The problem:
In the material below, find the line with "Open Archived Cases" and the line with "Given: Open the editor Format menu", then output those two lines and every line between them, exactly.

Supplied material:

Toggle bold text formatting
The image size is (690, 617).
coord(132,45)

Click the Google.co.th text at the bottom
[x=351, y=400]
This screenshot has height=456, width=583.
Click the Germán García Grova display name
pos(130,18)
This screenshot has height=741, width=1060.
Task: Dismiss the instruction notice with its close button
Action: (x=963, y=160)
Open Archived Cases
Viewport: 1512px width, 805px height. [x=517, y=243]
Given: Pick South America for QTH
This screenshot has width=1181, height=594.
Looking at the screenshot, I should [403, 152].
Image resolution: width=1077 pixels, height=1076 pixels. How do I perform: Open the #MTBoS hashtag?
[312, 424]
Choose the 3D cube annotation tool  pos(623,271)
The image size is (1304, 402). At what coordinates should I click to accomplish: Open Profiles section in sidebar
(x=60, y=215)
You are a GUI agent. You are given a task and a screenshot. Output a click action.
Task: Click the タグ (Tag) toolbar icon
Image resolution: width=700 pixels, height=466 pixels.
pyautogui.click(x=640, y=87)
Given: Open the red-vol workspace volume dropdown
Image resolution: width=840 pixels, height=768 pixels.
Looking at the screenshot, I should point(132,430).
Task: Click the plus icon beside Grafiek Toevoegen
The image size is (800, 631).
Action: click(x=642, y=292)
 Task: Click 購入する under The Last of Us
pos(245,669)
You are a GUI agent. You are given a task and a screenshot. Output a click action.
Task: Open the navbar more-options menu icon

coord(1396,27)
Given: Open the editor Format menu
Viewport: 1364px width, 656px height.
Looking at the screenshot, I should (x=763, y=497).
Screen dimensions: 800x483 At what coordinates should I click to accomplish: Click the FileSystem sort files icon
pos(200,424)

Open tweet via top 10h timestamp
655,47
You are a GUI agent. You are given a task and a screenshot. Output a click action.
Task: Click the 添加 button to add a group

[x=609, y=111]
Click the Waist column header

Expected answer:
Open Archived Cases
Viewport: 1512px width, 805px height. [x=517, y=243]
Given: Pick South America for QTH
This screenshot has width=1181, height=594.
Looking at the screenshot, I should [403, 152].
Image resolution: width=1077 pixels, height=1076 pixels. How do I perform: Open the #MTBoS hashtag?
[312, 424]
Choose the 3D cube annotation tool  pos(623,271)
The image size is (1304, 402). At what coordinates should I click to accomplish: Open Profiles section in sidebar
(x=60, y=215)
You are a GUI agent. You are given a task and a screenshot. Output a click action.
Task: Click the タグ (Tag) toolbar icon
Image resolution: width=700 pixels, height=466 pixels.
pyautogui.click(x=640, y=87)
Given: Open the red-vol workspace volume dropdown
Image resolution: width=840 pixels, height=768 pixels.
Looking at the screenshot, I should point(132,430).
Task: Click the plus icon beside Grafiek Toevoegen
The image size is (800, 631).
Action: click(x=642, y=292)
 Task: Click 購入する under The Last of Us
pos(245,669)
You are a GUI agent. You are given a task and a screenshot. Output a click action.
Task: Open the navbar more-options menu icon

coord(1396,27)
Given: Open the editor Format menu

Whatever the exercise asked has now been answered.